## DOCUMENT EXCERPT
+++++
Kananaskis Conservation Pass Prices
  • Daily Pass: $15 (registers one vehicle)
  • Annual Pass: $90 (registers two vehicles)

Easy Canmore Hikes and Walking Trails

(great Canmore hikes for beginners!)

Bow River Loop

Things to do in Canmore
  • Difficulty: Easy
  • Elevation: N/A
  • Distance: 2 km
  • Time: 20 minutes

One of those super quick and easy Canmore hikes. The Bow River Loop is a pleasant circular walk around the Bow River outside the center of Canmore. The loop follows a gravel path that leads along the Bow River and over the two pedestrian bridges.

The highlight lies in the two bridges, the first off the main street bridge that offers fantastic views of a fork in the Bow River with views of the Three Sisters Mountains.

The second bridge is the Engine Street Bridge, an old railway bridge used by the mining companies that have been converted to a pedestrian bridge. The trail connects the two paths, and several offshoots offer exploration. We love to enjoy this Canmore walking trail with a cup of coffee from Eclipse Coffee Roasters in downtown Canmore.

Policeman’s Creek Boardwalk

  • Difficulty: Easy
  • Elevation: N/A
  • Distance: 4 km
  • Time: 40 minutes

Another one of our favorite Canmore walking trails! The raised boardwalk along Policeman’s Creek is a scenic and quintessential Canmore walk that great for birding. It’s open year-round perfect for witnessing the various seasons in Canmore.

Policeman’s Creek is a small branch off of the Bow River, and the walk stretches from the Canmore High School and down to the Spring Creek neighborhood.
+++++
## DATA
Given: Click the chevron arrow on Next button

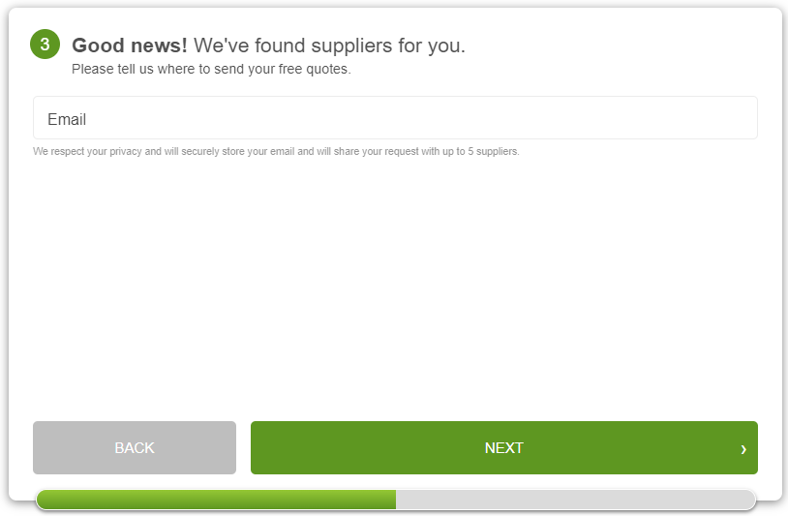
+++++
## WRITTEN INSTRUCTION
Extend the Canmore trails guide, picking up right after its final sentence.

## EXERCISE ANSWER
It’s a lovely walk, but the most popular route is to simply walk along the raised boardwalk from Main Street and down to Spring Creek. A short stroll that’s an excellent way to pass twenty minutes, take a few photos and spot some birdlife. It’s always a treat! I particularly love this one in Canmore in the winter!

Three Sisters Viewpoint

  • Difficulty: Easy
  • Elevation: N/A
  • Distance: 300 meters
  • Time: 20 minutes

This is one of the easiest Canmore walking trails with a beautiful payout. While you can see the Three Sisters from just about anywhere in Canmore, the best view is from the Three Sisters viewpoint.

It’s only a 5-minute walk to get here, and it’s well worth enjoying at any season in the early morning or evening. To get here Park at the town’s off-leash dog park near the helipad on the Bow Valley Trail. Cross the road and go under the train tracks, and you’ll find a faint path leading you to the photo point in about five minutes.

All About the Three Sisters in Canmore, Alberta

Rundle Forebay Reservoir (Canmore Reservoir)

  • Difficulty: Easy
  • Elevation: N/A
  • Distance: 1-2 km
  • Time: 30 minutes

The Rundle Forebay Reservoir, or Canmore Reservoir as locals call it, is one of the best things to do in Canmore as it’s a fantastic place to canoe, sup, kayak, and even swim in the summer. It also supplies the Town of Canmore with its water, so we are incredibly thankful for it.

Not only is it a practical place to visit, but it’s one of the most beautiful as the magnificent Ha Ling Peak towers over it, and if you look to your left you’ll get great views of the Little Sister. You can easily walk right up to the lake and dip your toes in, but there is also a paved pathway to the left of the reservoir that you can walk along or bring the bike.

This pathway takes you to the end of the reservoir, where you can either turn around or take the Powerline Trail for a longer walk. The Powerline Trail will connect you to Quarry Lake or go even further to the Three Sisters Mountain Village.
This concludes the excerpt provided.